*** Opening of Given records ***
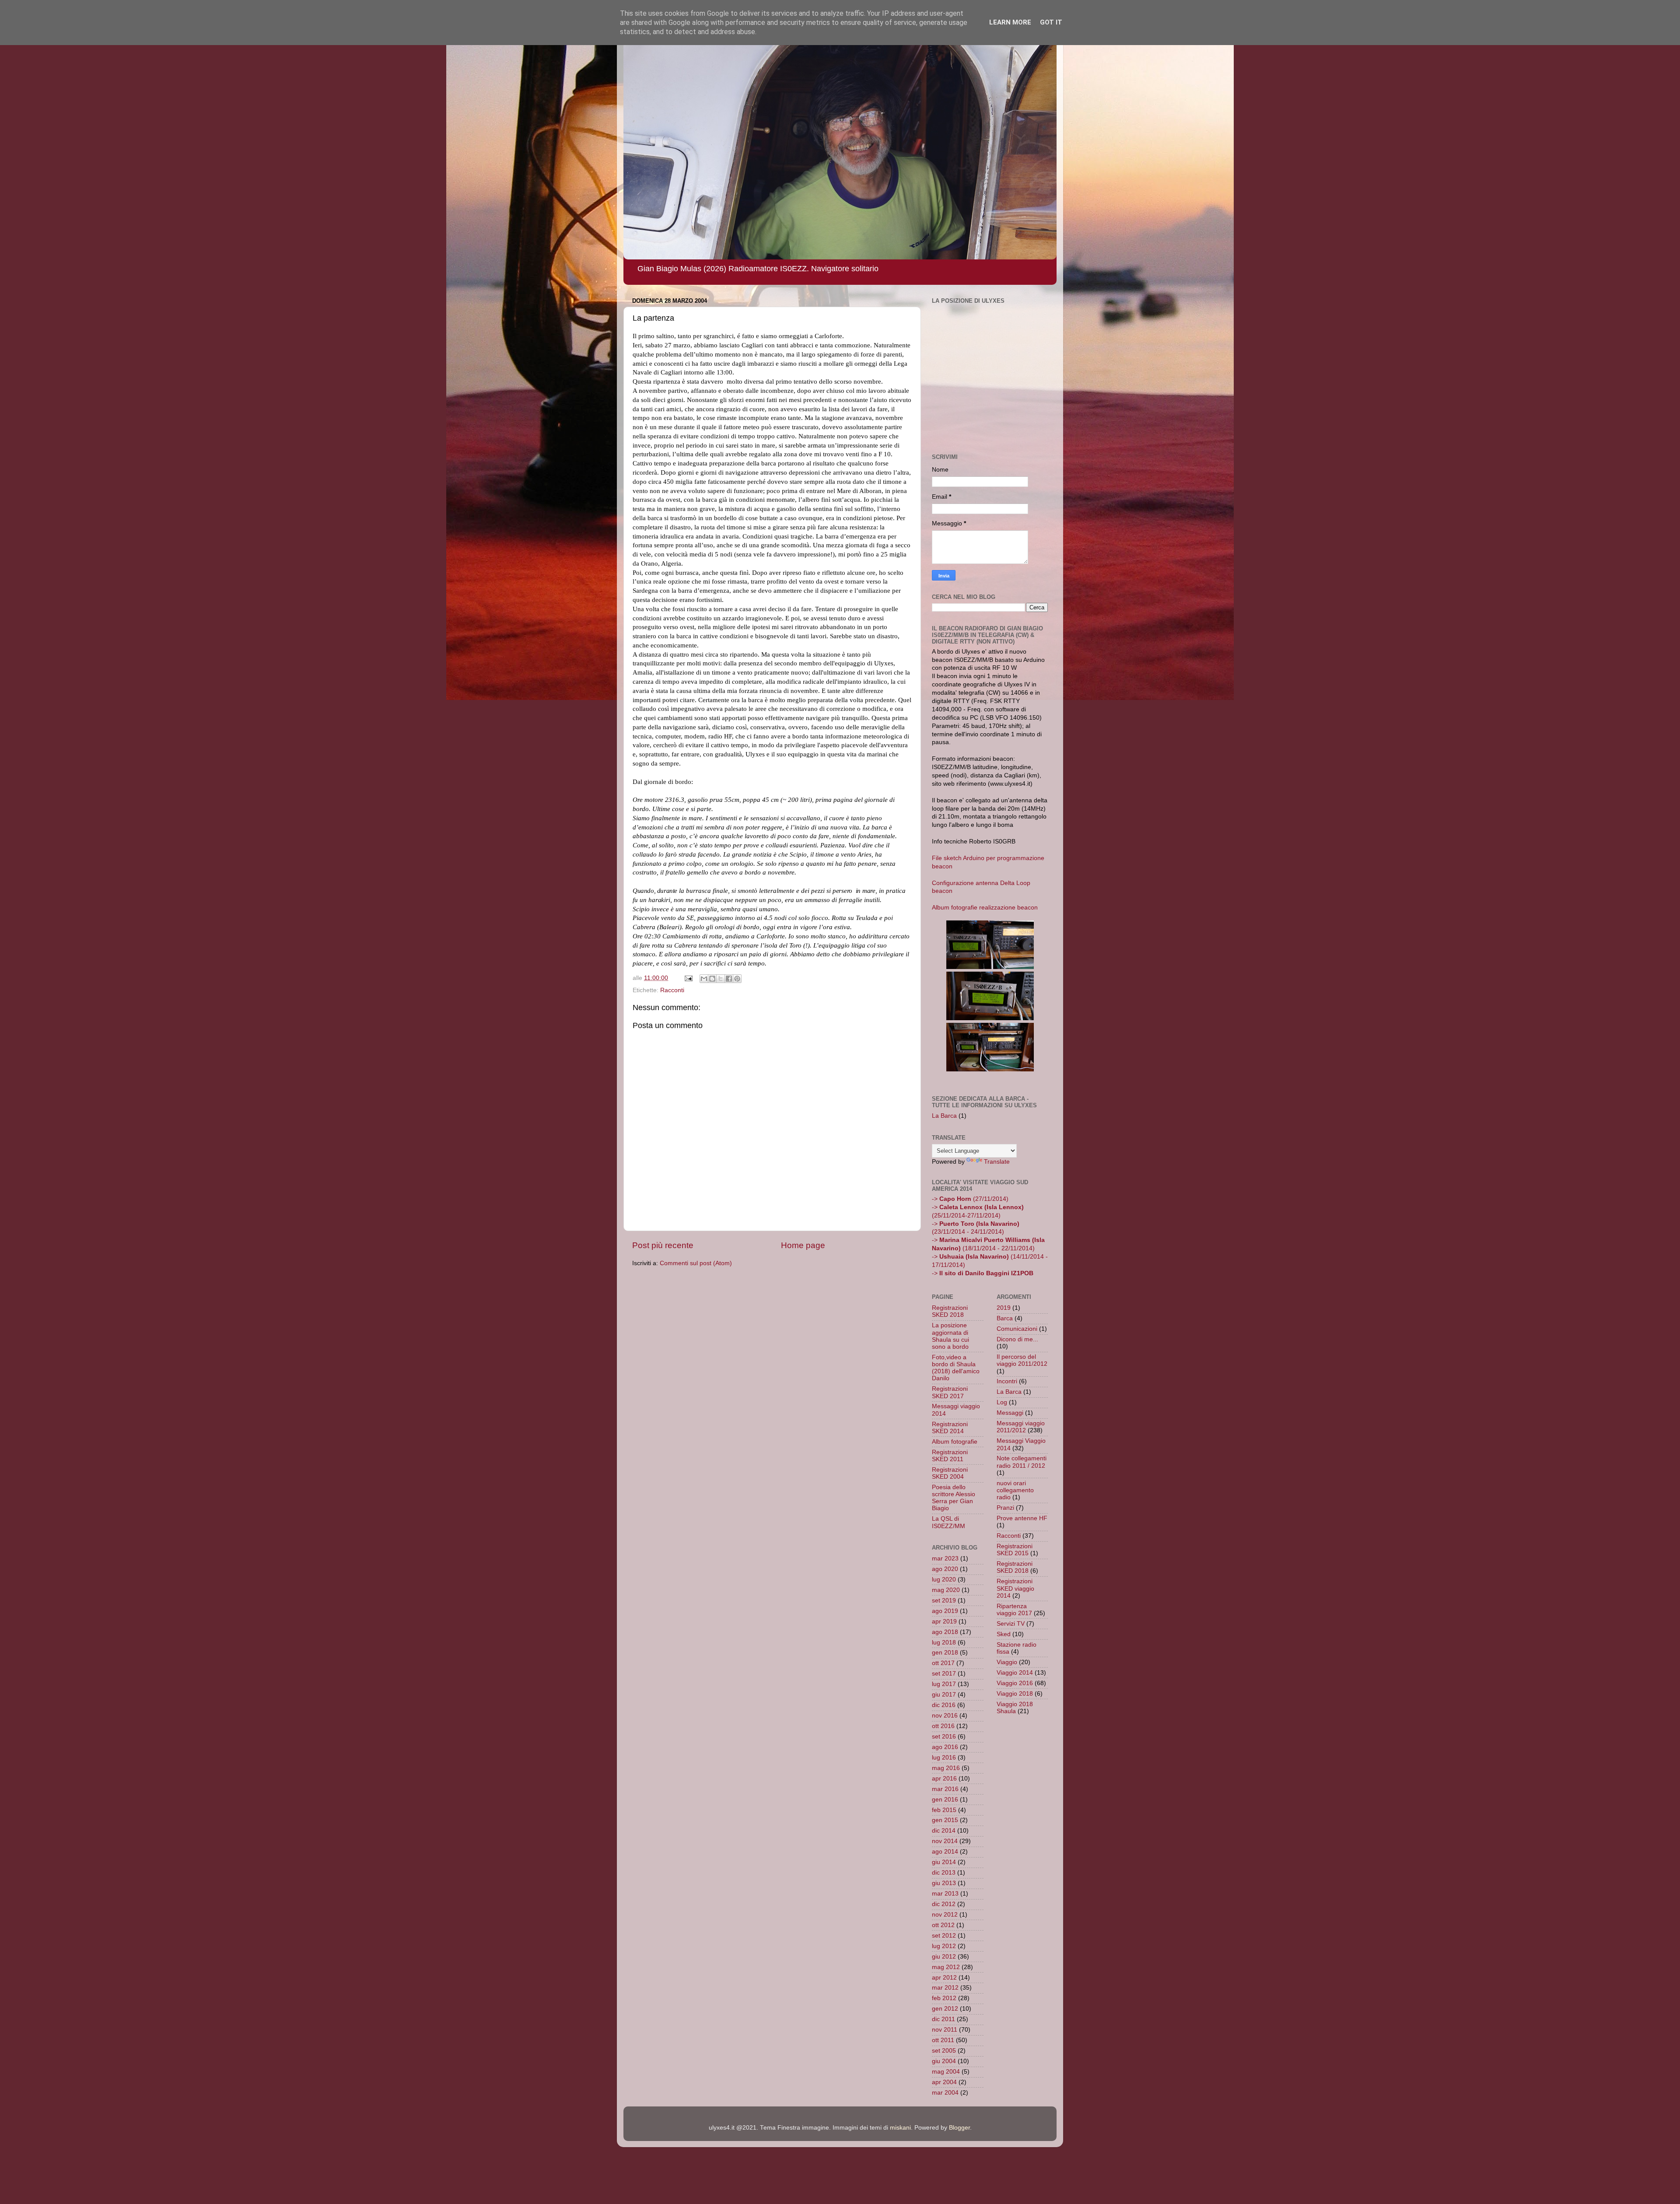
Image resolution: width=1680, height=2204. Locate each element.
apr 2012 (944, 1977)
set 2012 (944, 1935)
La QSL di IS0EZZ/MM (948, 1522)
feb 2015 (944, 1810)
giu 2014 (944, 1862)
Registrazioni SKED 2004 (950, 1473)
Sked (1004, 1634)
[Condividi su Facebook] (728, 978)
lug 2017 (944, 1684)
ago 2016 (945, 1747)
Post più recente (662, 1245)
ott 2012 (943, 1925)
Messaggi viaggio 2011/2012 (1021, 1427)
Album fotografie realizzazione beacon (985, 907)
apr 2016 (944, 1778)
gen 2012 (945, 2008)
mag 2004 (946, 2071)
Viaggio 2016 (1015, 1683)
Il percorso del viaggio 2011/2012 (1022, 1360)
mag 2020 (946, 1590)
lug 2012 (944, 1946)
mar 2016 (945, 1789)
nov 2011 (944, 2029)
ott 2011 (943, 2040)
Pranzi (1005, 1507)
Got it (1051, 22)
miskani (900, 2127)
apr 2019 (944, 1621)
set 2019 (944, 1600)
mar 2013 (945, 1893)
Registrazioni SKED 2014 (950, 1427)
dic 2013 (944, 1872)
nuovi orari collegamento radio (1015, 1490)
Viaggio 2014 (1015, 1672)
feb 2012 (944, 1998)
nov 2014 (945, 1841)
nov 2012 (945, 1914)
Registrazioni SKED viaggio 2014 (1015, 1588)
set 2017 (944, 1673)
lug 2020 (944, 1579)
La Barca (944, 1115)
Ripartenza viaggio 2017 (1014, 1609)
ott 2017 (943, 1663)
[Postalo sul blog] (712, 978)
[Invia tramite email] (704, 978)
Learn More (1010, 22)
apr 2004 (944, 2082)
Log (1002, 1402)
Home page (803, 1245)
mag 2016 (946, 1768)
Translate (997, 1161)
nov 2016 (945, 1715)
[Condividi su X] (720, 978)
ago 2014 (945, 1851)
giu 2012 (944, 1956)
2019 (1004, 1308)
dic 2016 (944, 1705)
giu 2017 (944, 1694)
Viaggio (1007, 1662)
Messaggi (1010, 1413)
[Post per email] (688, 978)
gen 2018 (945, 1652)
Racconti (672, 990)
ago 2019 (945, 1611)
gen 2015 (945, 1820)
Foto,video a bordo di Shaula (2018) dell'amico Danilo (956, 1368)
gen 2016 (945, 1799)
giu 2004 (944, 2061)
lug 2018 (944, 1642)
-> (982, 1273)
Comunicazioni (1017, 1329)
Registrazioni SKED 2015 (1014, 1550)
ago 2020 (945, 1569)
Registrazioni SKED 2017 (950, 1392)
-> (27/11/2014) (970, 1199)
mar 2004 (945, 2092)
*** Close of Given records ***
Problem statement: Copy the records shown above in their entirety and exactly; images are to be left out.

Exercise response:
Image resolution: width=1680, height=2204. Locate each element.
apr 2012 (944, 1977)
set 2012 (944, 1935)
La QSL di IS0EZZ/MM (948, 1522)
feb 2015 (944, 1810)
giu 2014 (944, 1862)
Registrazioni SKED 2004 (950, 1473)
Sked (1004, 1634)
[Condividi su Facebook] (728, 978)
lug 2017 (944, 1684)
ago 2016 (945, 1747)
Post più recente (662, 1245)
ott 2012 (943, 1925)
Messaggi viaggio 2011/2012 (1021, 1427)
Album fotografie realizzazione beacon (985, 907)
apr 2016 (944, 1778)
gen 2012 (945, 2008)
mag 2004 (946, 2071)
Viaggio 2016 (1015, 1683)
Il percorso del viaggio 2011/2012 (1022, 1360)
mag 2020 (946, 1590)
lug 2012 (944, 1946)
mar 2016 (945, 1789)
nov 2011 (944, 2029)
ott 2011 (943, 2040)
Pranzi (1005, 1507)
Got it (1051, 22)
miskani (900, 2127)
apr 2019 (944, 1621)
set 2019 (944, 1600)
mar 2013 (945, 1893)
Registrazioni SKED 2014 (950, 1427)
dic 2013 (944, 1872)
nuovi orari collegamento radio (1015, 1490)
Viaggio 2014 (1015, 1672)
feb 2012 (944, 1998)
nov 2014 (945, 1841)
nov 2012 (945, 1914)
Registrazioni SKED viaggio 2014 (1015, 1588)
set 2017 (944, 1673)
lug 2020 (944, 1579)
La Barca (944, 1115)
Ripartenza viaggio 2017 (1014, 1609)
ott 2017 (943, 1663)
[Postalo sul blog] (712, 978)
[Invia tramite email] (704, 978)
Learn More (1010, 22)
apr 2004 (944, 2082)
Log (1002, 1402)
Home page (803, 1245)
mag 2016 (946, 1768)
Translate (997, 1161)
nov 2016 (945, 1715)
[Condividi su X] (720, 978)
ago 2014 (945, 1851)
giu 2012 (944, 1956)
2019 (1004, 1308)
dic 2016 (944, 1705)
giu 2017 (944, 1694)
Viaggio (1007, 1662)
Messaggi (1010, 1413)
[Post per email] (688, 978)
gen 2018 (945, 1652)
Racconti (672, 990)
ago 2019 (945, 1611)
gen 2015 (945, 1820)
Foto,video a bordo di Shaula (2018) dell'amico Danilo (956, 1368)
gen 2016 (945, 1799)
giu 2004 (944, 2061)
lug 2018 (944, 1642)
-> (982, 1273)
Comunicazioni (1017, 1329)
Registrazioni SKED 2015 (1014, 1550)
ago 2020 (945, 1569)
Registrazioni SKED 2017 (950, 1392)
-> (27/11/2014) (970, 1199)
mar 2004 (945, 2092)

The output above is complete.